Not much currently. But we hope to add more in the future. One advantage for now is sipmly the the code is free and open source, easy to install, and can be highly parallelized on a HPC cluster. In addition, being written in Python, we’re working on developing it as a fairly easy to understand learning tool for understanding quartet inferece from phylogenetic invariants (site count patterns). The tetrad software is new and still has a lot of room for improvements in terms of speed, so stay tuned as we work on it, or join us in developing it. Currently, for smallish trees it is fast enough to finish in a few seconds. It can handle enormous sized data sets in terms of the number of SNPs, but it slows down quite a lot when the number of tips becomes large (e.g., >100).

Note

tetrad is currently supported only on Linux, Mac support will be available soon.

CLI Reference

The command-line interface (CLI) to tetrad should be familiar to ipyrad users since it was designed to be very similar. In the CLI examples below the code should be executed in a terminal. tetrad takes a phylip formatted sequence file as input. It is recommended that use only the SNPs, which are contained in the ipyrad output file ending in .snps.phy. A futher assumption of this method is that the SNPs are unlinked. If you pass in the file ending in .snps.map then tetrad will use this to sample only one SNP per locus when analyzing each quartet sample in the analysis. This is the best way to maximize RAD-seq information in a species tree analysis.
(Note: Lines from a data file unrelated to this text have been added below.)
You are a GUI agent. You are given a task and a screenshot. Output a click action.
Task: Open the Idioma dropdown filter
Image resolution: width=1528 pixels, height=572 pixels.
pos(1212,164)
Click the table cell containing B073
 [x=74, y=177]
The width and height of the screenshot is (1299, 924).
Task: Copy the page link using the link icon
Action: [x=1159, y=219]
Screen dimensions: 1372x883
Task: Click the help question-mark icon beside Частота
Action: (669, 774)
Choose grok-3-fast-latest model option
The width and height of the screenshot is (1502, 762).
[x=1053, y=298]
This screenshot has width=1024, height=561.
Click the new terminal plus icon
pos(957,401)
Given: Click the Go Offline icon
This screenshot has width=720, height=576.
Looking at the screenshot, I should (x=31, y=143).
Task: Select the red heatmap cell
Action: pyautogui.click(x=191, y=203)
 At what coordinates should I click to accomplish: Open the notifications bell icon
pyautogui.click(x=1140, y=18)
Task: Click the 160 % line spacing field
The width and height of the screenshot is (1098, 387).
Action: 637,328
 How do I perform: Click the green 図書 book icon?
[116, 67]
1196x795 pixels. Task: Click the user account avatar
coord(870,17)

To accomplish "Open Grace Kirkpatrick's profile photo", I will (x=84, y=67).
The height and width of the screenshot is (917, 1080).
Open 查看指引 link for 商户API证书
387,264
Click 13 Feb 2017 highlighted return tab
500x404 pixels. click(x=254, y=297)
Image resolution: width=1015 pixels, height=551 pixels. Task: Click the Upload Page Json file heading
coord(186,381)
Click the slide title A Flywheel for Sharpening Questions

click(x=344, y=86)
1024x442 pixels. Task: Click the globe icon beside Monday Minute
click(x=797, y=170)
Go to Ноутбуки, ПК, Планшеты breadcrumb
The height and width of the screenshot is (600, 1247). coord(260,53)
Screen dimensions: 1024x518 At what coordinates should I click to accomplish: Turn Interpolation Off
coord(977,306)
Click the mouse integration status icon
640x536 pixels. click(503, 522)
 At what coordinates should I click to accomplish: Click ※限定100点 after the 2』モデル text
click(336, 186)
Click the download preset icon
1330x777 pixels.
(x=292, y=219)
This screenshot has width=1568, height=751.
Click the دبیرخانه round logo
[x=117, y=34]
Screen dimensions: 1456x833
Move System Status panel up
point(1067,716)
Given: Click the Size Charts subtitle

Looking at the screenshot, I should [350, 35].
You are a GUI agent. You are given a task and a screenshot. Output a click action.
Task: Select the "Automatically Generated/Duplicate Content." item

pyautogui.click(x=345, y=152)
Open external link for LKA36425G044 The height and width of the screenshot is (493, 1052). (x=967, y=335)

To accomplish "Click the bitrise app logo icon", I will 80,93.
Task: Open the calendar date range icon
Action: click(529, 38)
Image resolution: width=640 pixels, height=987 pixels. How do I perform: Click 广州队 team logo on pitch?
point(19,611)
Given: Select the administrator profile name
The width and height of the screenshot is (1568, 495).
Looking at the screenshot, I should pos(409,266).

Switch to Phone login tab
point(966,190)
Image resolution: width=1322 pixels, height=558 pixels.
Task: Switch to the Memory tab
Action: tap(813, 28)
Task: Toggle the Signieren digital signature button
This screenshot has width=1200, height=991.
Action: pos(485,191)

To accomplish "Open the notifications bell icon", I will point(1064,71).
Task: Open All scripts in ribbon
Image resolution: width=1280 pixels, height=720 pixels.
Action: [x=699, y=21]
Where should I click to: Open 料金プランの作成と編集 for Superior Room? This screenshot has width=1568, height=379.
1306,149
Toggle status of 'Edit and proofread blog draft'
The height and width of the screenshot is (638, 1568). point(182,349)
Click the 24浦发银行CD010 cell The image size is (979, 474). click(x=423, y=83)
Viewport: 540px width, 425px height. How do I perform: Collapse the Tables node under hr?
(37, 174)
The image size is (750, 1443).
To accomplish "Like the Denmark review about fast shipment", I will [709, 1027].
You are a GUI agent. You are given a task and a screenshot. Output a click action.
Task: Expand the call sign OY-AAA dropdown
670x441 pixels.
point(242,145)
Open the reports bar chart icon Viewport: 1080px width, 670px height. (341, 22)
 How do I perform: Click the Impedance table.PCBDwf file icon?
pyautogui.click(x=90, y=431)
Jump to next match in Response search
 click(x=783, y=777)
## Code starting with >>> is intended to be run in a terminal (e.g., bash)
## print the help screen
>>> tetrad -h
usage: tetrad [-h] [-v] [-f] [-s seq] [-j json] [-m method] [-q nquartets]
              [-b boots] [-l map_file] [-r resolve] [-n name] [-o outdir]
              [-t starting_tree] [-c CPUs/cores] [-x random_seed] [-d] [--MPI]
              [--ipcluster]

optional arguments:
  -h, --help        show this help message and exit
  -v, --version     show program's version number and exit
  -f, --force       force overwrite of existing data
  -s seq            path to input phylip file (SNPs of full sequence file)
  -j json           load checkpointed/saved analysis from JSON file.
  -m method         method for sampling quartets (all, random, or equal)
  -q nquartets      number of quartets to sample (if not -m all)
  -b boots          number of non-parametric bootstrap replicates
  -l map_file       map file of snp linkages (e.g., ipyrad .snps.map)
  -r resolve        randomly resolve heterozygous sites (default=1)
  -n name           output name prefix (default: 'test')
  -o outdir         output directory (default: creates ./analysis_tetrad)
  -t starting_tree  newick file starting tree for equal splits sampling
  -c CPUs/cores     setting n Nodes improves parallel efficiency on HPC
  -x random_seed    random seed for quartet sampling and/or bootstrapping
  -d, --debug       print lots more info to debugger: ipyrad_log.txt.
  --MPI             connect to parallel CPUs across multiple nodes
  --ipcluster       connect to ipcluster instance with profile=ipyrad

  * Example command-line usage ----------------------------------------------

  * Read in sequence/SNP data file, provide linkage, output name, ambig option.
     tetrad -s data.snps.phy -n test             ## input phylip and give name
     tetrad -s data.snps.phy -l data.snps.map    ## use one SNP per locus
     tetrad -s data.snps.phy -n noambigs -r 0    ## do not use hetero sites

  * Load saved/checkpointed analysis from '.tet.json' file, or force restart.
     tetrad -j test.tet.json -b 100         ## continue 'test' until 100 boots
     tetrad -j test.tet.json -b 100 -f      ## force restart of 'test'

  * Sampling modes: 'equal' uses guide tree to sample quartets more efficiently
     tetrad -s data.snps -m all                         ## sample all quartets
     tetrad -s data.snps -m random -q 1e6 -x 123        ## sample 1M randomly
     tetrad -s data.snps -m equal -q 1e6 -t guide.tre   ## sample 1M across tree

  * HPC optimization: Set -c to the number of nodes to improve efficiency
     tetrad -s data.phy -c 16               ## e.g., use 16 cores across 4 nodes

  * Documentation: http://ipyrad.readthedocs.org/en/latest/

Infer a tree

In this example we are using the map file to partition the data set to sample unlinked SNPs. We set a name for the assembly (pedictest) and an output directory (testdir), both of which are optional. The default method is to sample all quartets, alternatively, you can set it to randomly sample some number of quartets. To start, let’s also tell it to do 10 bootstrap replicates.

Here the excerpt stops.